Before I started my second year, my husband suggested  that it would be better to move to Oxford and he applied for a course in History where he was accepted. So we did and there we both led a student life, starting most of the day in libraries, having lectures and finishing most of the afternoon with public speeches. We heard and met many authors, politicians, and historians. We attended as many things as we could on every subject and there are still many pubs that we could not find time to visit!


This is how I discovered Philip Larkin. I browsed through poetry books and reviews before we started the second year poetry course. His poem 'The Tree' with the simplicity of its words and structure and universal meaning particularly attracted me. Philip Larkin helped me to understand better what I like in poetry and why I like it.He led me through many other 20th and 21th century poets, like Maura Doodley with her poem 'The Source' or Emilie Berry with ’Picnic'. Those who are familiar with Granta might know her.


Another major discovery was how much reading in another language has extended my knowledge. And if you want to increase your knowledge Oxford is the place for it. You have everything and everybody at hand within fifteen minutes walk. To read in English, the idea had occurred in the past but I had no need for it.So many books have been so well translated. But, of course, there are also some that are not. Just the one you want to read! I thought that I had been very lucky to be accepted on the Undergraduate Diploma in  Creative Writing in Continuing Education Oxford and that I was even more lucky to pass into the second year. 


So it was time to make an effort. I have always heard that if you read better you write better. The fact is to read in English takes me a lot of time. Unfortunately I cannot skip deliberately otherwise I miss major parts of the story. But being more focused, I read deeper and finally as I spend more time with the book it helps me to understand better the author and his techniques.
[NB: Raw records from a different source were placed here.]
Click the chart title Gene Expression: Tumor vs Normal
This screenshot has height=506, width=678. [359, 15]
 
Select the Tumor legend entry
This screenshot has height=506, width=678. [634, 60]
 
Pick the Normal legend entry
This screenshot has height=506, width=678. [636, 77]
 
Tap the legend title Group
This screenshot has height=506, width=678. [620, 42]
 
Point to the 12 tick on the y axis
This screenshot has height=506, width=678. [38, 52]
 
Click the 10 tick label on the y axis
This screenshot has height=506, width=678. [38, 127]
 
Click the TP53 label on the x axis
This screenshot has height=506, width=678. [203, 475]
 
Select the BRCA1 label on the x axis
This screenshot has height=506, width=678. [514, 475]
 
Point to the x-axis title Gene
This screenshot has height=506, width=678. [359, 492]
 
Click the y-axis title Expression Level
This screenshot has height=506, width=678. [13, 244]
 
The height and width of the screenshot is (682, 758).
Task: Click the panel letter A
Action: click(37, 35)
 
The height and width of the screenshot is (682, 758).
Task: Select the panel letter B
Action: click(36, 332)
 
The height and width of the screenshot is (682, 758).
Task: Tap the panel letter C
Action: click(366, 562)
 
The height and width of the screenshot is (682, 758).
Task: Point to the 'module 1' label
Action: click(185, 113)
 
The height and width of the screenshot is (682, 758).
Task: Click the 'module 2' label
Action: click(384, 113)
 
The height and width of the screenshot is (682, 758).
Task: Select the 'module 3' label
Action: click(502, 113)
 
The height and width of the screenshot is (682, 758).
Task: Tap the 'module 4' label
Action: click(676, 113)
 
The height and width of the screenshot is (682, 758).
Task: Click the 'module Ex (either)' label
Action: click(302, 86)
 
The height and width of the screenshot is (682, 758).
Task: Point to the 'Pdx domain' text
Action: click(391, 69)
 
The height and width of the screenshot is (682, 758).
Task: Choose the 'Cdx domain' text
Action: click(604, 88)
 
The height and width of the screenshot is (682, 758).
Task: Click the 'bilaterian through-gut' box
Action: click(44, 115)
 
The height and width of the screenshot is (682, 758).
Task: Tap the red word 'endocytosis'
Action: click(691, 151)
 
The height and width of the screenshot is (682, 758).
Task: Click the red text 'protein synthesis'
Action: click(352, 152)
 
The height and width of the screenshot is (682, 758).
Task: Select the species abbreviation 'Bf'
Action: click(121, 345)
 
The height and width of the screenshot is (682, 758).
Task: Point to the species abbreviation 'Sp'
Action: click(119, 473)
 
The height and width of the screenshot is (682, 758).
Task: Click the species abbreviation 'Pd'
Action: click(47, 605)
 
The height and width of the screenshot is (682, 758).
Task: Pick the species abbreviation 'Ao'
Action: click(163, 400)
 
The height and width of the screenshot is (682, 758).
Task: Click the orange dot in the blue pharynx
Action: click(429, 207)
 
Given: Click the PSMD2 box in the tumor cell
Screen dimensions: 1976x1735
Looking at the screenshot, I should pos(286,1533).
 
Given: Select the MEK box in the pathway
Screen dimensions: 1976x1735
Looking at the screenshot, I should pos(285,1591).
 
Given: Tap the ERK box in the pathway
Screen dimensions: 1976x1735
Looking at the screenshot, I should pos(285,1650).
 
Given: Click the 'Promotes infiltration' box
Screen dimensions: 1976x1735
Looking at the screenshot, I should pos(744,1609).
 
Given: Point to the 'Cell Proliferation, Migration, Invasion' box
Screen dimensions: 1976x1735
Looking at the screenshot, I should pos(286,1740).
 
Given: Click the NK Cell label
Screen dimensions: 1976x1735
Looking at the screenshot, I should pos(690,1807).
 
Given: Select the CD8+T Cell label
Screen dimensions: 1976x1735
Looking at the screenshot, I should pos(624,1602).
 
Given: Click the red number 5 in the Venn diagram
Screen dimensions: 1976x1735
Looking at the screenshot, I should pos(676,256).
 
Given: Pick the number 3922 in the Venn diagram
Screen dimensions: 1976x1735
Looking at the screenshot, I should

The same occurred for the writing. In your own language, especially if you like words, they might come too quickly before you notice them. As you mature, you develop habits, codes and many forms which restrain your possibilities. Of course writing in another language if you are not bilingual, imposed other forms of restrictions. You have to think much more of each word than you would do in your own language in order to achieve a simple and precise piece of writing as a poem of Larkin can be. It takes from you the ease, the speed, the flow but instead it gives you a distance, a necessary distance, which any author needs to find with his writing, with his narrator and with his characters. 



Now I have finished my two year course. I have discovered that there are no miracle recipes to write a good book. Did I think there were? Surely not! Most importantly I have learned how to help myself to improve my writing and my reading and how to organise my days to find room for it. I have valued the exchange through the reading group in Fontainebleau where I was before and shall come back to it more regularly.



A tutorial ahead on my portfolio, a graduation next March where our little class will be reunited for a day, a poetry workshop, a lot of writing to improve, a novel to finish that I shall carry on in English as a study case, poems to organise, a play to revise and a lot of projects. One of them, the most important maybe: to cross the bridge all the way back to French writing.